My Inflation Bet with Bob Murphy
I was going to wait until I officially won my inflation bet with Bob Murphy before announcing it here, but because Brad DeLong and Paul Krugman, each in his own special style, have already announced my win, I’ll address it today.
First, here is the bet we made in December 2009:
At any point between now and January 2013, if there is a year/year increase in seasonally adjusted CPI that is at least 10%, then I pay Bob at that time $500.
If we get to January 2013, and there has not been any 12-month stretch in which the above happened, then Bob pays me $500 at that time.
I still have a month to wait before we know who won the bet but all observers, including Bob Murphy himself, think I will win.
Now to the bet itself. Krugman gives it as an example of what he calls an “Austerian” (Murphy) vs., presumably, a “non-Austerian.” He never defines his terms but I think he’s using the term “Austerian” to combine “Austrian,” as in Austrian economics, with “believer in austerity.”

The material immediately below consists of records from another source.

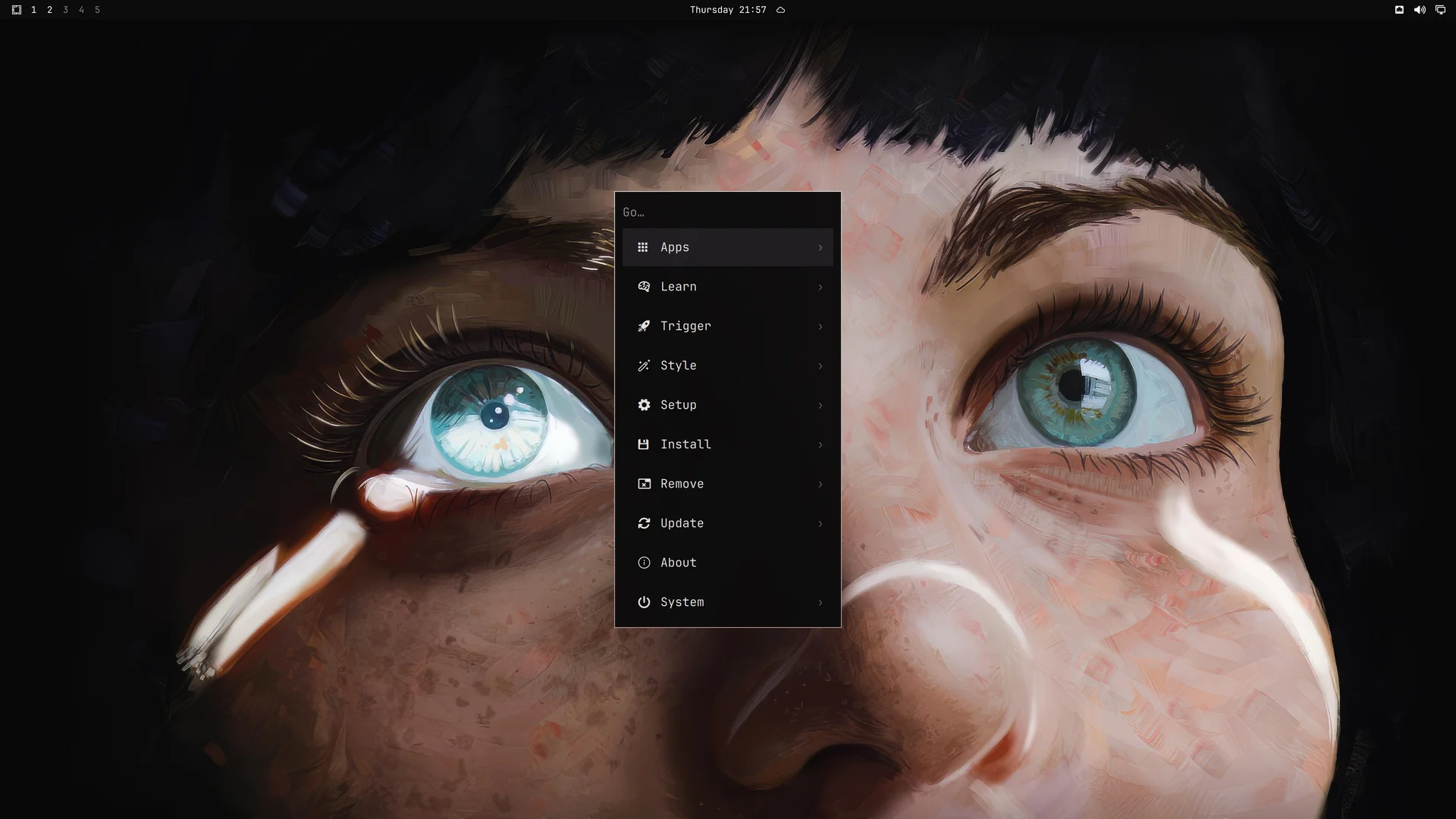Click the System power icon
Image resolution: width=1456 pixels, height=819 pixels.
(x=644, y=602)
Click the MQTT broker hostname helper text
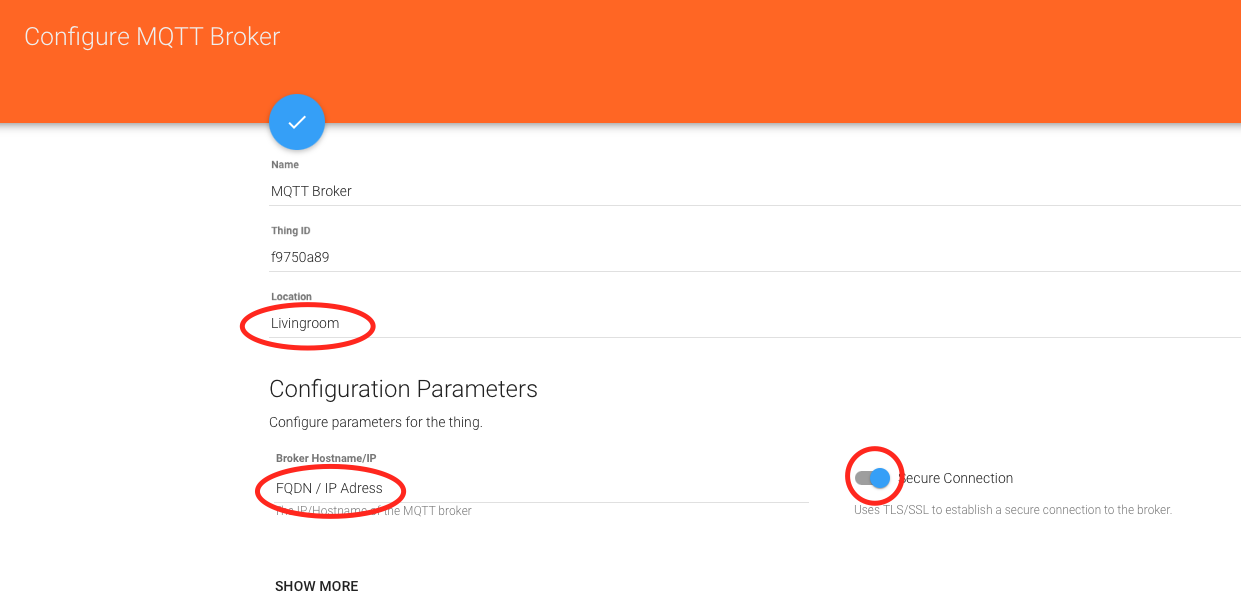 click(373, 511)
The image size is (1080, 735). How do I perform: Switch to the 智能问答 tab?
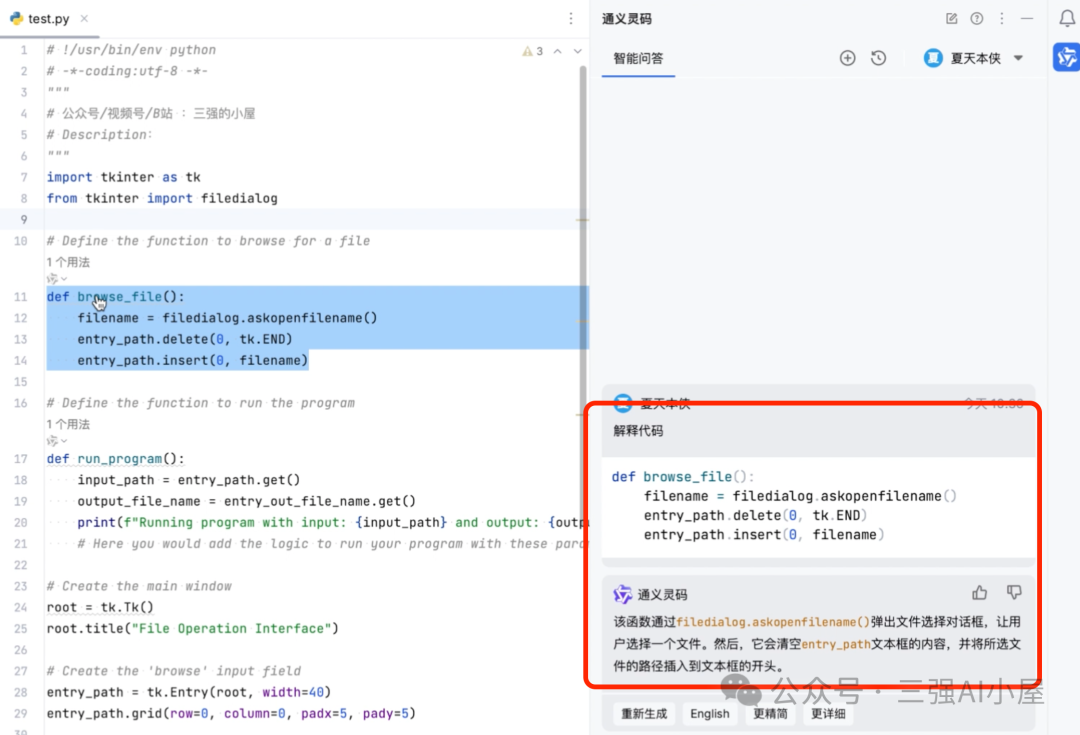pos(638,58)
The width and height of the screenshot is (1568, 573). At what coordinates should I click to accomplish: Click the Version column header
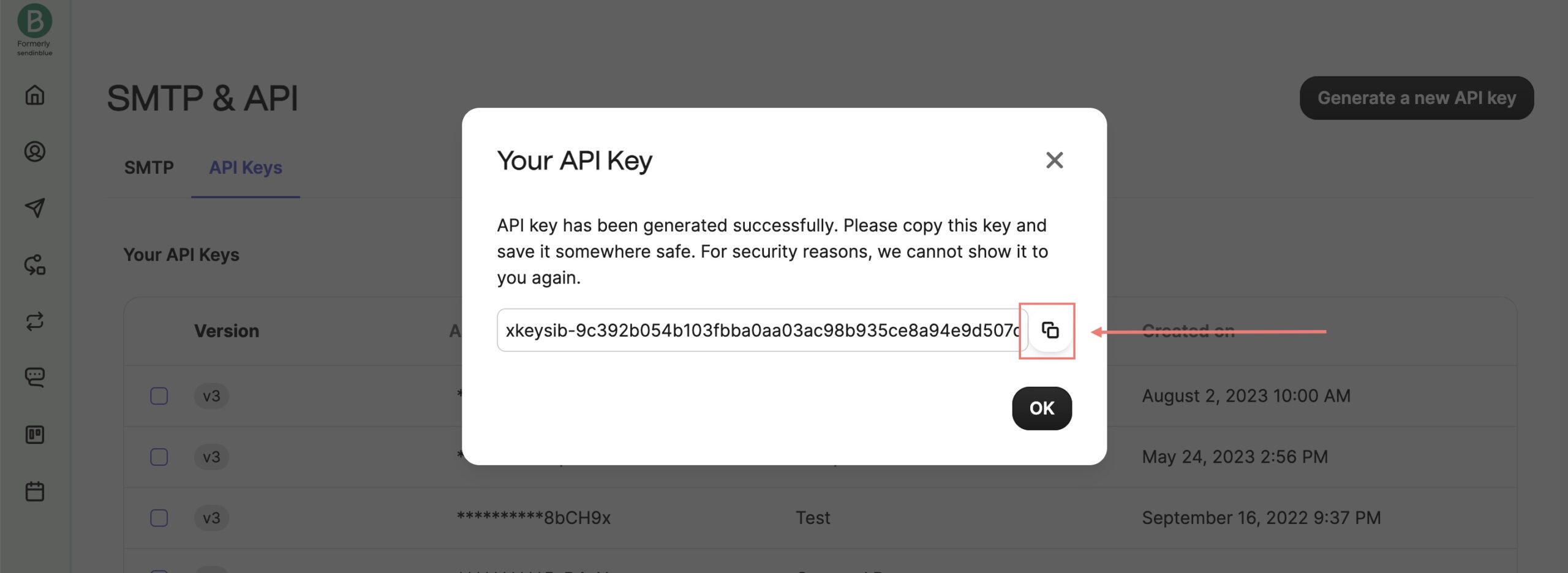point(227,331)
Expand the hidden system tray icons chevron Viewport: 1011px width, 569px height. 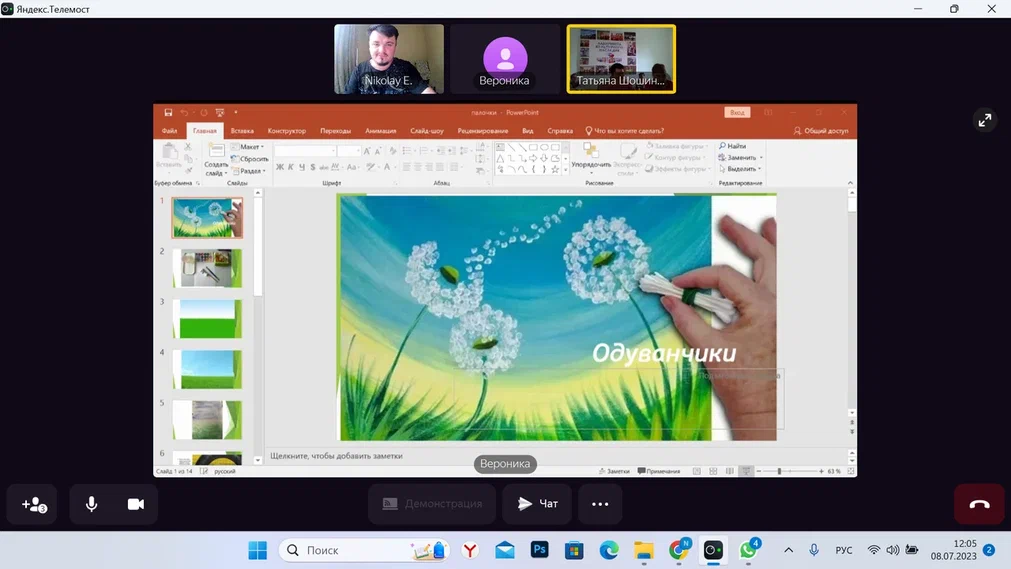click(788, 550)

That’s just strange. First, I do believe in “austerity” if it’s defined to mean “big cuts in government spending.” Here are two pieces I wrote on it: (1) how well it worked in Canada in the 1990s and early 2000s and (2) how well it worked after World War II in the United States. Krugman seems to refuse to distinguish between big cuts in government spending and big increases in taxes. Both Bob Murphy and I see a huge difference, not just in policy, but also in effects. Second, although I am not, and never have been, an Austrian economist, I am much informed by their thinking, especially the thinking of von Mises, Hayek, and Rothbard. I’m in-between. Fellow economist Jeff Hummel said recently, “When I talk to Austrians, I feel like a neo-classical economist; when I talk to neo-classicals, I feel like an Austrian.” That’s how I think about myself.
Steve Horwitz, himself a noted Austrian economist, points out:
The most important point here Bob [Murphy] is your last one: you made a bet with another economist whose ideas overlap significantly with those of Austrians (and who is essentially as “free market” as you are). The debate here was, in my view, about the importance of the demand for money (especially bank reserves).
The kind of thinking Steve displays in his comment was one of the two factors behind my eagerness to bet. The other factor is one I noted a couple of days ago: I’ve learned over the years not to be excessively pessimistic.
I have the following 3 goals in betting about economics, not necessarily in order of importance: (1) to test my own understanding, (2) to cause the person on the other side to reconsider his beliefs, and (3) to have fun and make money. In this case, I think I’ve achieved all 3. The one most in doubt is typically (2). But look at what Bob Murphy wrote on his blog today, in response to Steve Horwitz’s comment above:
No, Steve, clearly the lesson here is: Don’t make bets with a guy who was studying the Fed before I was born.
That gets at the long-run perspective against excessive pessimism that I noted as one of my motives in making the bet.